(Dataset records)
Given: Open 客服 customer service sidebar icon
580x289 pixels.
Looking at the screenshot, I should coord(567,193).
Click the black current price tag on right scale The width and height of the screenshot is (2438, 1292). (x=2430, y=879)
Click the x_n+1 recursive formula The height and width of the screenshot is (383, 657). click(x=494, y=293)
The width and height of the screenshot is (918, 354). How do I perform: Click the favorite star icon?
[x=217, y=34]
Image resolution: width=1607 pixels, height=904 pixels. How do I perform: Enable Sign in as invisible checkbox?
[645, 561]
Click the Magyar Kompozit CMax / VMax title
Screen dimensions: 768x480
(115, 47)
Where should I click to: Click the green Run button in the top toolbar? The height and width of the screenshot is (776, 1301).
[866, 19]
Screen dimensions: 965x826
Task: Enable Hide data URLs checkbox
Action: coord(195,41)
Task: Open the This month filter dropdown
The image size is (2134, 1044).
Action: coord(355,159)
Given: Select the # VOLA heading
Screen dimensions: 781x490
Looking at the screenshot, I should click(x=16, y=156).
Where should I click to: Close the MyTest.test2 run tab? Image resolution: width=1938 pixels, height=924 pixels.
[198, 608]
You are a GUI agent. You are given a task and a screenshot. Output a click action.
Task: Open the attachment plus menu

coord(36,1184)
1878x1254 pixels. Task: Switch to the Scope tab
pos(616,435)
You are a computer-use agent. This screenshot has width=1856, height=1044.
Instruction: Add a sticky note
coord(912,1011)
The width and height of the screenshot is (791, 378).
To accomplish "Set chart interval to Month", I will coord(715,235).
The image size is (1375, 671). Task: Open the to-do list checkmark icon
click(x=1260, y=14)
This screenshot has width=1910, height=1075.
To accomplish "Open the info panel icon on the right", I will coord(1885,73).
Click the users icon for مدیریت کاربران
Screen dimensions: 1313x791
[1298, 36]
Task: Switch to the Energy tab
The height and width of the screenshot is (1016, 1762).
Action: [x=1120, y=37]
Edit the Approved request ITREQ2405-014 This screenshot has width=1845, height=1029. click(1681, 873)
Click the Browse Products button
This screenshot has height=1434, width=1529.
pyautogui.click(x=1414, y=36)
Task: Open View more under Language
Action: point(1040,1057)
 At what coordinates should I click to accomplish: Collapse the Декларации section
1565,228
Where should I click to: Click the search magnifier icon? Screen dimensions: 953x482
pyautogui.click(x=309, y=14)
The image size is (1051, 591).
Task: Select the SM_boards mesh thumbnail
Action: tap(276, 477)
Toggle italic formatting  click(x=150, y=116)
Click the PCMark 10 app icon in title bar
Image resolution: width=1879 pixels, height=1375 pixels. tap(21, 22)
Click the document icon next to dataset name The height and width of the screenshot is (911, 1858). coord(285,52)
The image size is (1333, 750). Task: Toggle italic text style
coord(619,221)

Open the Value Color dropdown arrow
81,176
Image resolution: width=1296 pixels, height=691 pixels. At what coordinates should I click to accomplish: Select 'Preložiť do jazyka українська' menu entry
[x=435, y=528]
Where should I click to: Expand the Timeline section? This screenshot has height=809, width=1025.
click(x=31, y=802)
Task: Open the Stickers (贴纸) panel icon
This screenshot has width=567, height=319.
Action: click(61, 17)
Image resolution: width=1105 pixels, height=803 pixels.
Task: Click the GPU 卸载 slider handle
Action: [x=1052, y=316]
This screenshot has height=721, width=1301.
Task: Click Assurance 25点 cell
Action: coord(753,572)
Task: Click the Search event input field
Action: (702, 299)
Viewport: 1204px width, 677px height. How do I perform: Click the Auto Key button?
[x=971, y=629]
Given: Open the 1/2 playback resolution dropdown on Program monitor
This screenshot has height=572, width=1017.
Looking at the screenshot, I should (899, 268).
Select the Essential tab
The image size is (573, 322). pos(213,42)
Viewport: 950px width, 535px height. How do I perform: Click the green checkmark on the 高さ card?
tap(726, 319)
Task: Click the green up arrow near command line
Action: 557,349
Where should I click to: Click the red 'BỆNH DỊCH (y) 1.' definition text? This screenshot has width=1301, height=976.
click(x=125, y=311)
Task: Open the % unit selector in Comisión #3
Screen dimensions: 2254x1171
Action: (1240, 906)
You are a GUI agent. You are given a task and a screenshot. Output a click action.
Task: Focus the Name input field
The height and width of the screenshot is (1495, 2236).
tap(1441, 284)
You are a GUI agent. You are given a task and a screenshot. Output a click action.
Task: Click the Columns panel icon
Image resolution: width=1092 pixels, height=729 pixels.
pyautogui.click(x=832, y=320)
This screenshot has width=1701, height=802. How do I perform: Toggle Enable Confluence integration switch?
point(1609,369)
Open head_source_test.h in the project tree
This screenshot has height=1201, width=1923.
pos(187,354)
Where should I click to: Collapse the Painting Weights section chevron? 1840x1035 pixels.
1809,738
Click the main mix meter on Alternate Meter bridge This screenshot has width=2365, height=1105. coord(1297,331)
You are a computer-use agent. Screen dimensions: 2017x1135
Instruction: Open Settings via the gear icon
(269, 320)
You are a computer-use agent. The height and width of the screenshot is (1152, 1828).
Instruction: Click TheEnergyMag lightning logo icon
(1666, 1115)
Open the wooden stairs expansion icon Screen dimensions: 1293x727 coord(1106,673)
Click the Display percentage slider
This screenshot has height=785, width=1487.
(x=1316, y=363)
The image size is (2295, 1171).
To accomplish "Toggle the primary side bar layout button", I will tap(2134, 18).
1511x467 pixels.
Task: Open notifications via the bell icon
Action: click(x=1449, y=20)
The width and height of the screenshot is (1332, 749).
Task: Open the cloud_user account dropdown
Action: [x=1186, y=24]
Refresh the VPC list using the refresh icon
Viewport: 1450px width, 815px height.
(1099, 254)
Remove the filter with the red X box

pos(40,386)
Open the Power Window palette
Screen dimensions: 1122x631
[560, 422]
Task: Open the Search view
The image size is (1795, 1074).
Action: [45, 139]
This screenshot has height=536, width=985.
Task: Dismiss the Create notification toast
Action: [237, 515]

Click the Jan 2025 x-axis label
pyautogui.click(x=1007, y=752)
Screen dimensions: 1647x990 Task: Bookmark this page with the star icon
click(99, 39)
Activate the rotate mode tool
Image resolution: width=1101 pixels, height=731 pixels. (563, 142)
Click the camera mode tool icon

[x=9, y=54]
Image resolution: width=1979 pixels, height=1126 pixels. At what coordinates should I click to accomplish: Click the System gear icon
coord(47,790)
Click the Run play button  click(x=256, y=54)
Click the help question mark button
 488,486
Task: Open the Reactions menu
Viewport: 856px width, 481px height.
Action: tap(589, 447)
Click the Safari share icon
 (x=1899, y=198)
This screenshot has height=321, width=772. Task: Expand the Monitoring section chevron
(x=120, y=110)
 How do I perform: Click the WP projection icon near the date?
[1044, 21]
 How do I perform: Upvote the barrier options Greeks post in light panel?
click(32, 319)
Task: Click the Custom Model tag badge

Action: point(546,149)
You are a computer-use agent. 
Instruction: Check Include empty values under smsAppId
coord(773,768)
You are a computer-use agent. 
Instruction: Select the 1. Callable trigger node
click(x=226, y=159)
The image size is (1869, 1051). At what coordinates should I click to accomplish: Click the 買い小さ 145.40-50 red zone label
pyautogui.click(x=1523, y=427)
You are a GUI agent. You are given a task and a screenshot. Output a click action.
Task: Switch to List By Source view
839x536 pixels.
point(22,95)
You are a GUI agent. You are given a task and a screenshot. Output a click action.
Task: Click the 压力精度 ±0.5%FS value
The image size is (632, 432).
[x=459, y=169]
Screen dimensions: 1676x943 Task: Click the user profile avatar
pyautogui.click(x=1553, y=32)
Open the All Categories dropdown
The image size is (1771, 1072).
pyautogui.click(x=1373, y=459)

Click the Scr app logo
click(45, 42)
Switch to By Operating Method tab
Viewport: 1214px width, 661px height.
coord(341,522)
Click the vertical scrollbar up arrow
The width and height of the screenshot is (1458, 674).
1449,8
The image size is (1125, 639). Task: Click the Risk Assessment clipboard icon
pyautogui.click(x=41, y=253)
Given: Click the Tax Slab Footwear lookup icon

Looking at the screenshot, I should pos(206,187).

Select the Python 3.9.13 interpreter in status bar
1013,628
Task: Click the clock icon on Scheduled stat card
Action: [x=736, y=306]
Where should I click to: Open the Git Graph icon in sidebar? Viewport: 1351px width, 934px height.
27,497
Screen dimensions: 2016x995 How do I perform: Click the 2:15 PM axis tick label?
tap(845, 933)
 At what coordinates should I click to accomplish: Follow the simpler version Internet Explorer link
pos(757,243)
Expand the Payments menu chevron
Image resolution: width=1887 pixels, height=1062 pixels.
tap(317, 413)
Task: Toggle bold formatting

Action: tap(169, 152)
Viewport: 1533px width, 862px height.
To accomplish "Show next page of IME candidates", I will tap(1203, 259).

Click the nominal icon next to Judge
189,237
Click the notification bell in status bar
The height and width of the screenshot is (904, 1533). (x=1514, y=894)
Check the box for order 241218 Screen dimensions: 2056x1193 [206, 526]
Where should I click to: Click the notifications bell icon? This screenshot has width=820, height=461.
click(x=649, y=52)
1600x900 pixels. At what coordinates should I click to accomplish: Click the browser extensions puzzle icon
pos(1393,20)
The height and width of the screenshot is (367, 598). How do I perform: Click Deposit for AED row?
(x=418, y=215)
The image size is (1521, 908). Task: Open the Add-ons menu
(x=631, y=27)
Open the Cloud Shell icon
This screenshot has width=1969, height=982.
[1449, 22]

> **Task details**
Exactly the lines above from the one with "At what coordinates should I click to accomplish: Collapse" to the one with "Toggle italic formatting", both included, are to be quoted; leave the rest out.

> **Task answer**
 At what coordinates should I click to accomplish: Collapse the Декларации section
1565,228
Where should I click to: Click the search magnifier icon? Screen dimensions: 953x482
pyautogui.click(x=309, y=14)
The image size is (1051, 591).
Task: Select the SM_boards mesh thumbnail
Action: tap(276, 477)
Toggle italic formatting  click(x=150, y=116)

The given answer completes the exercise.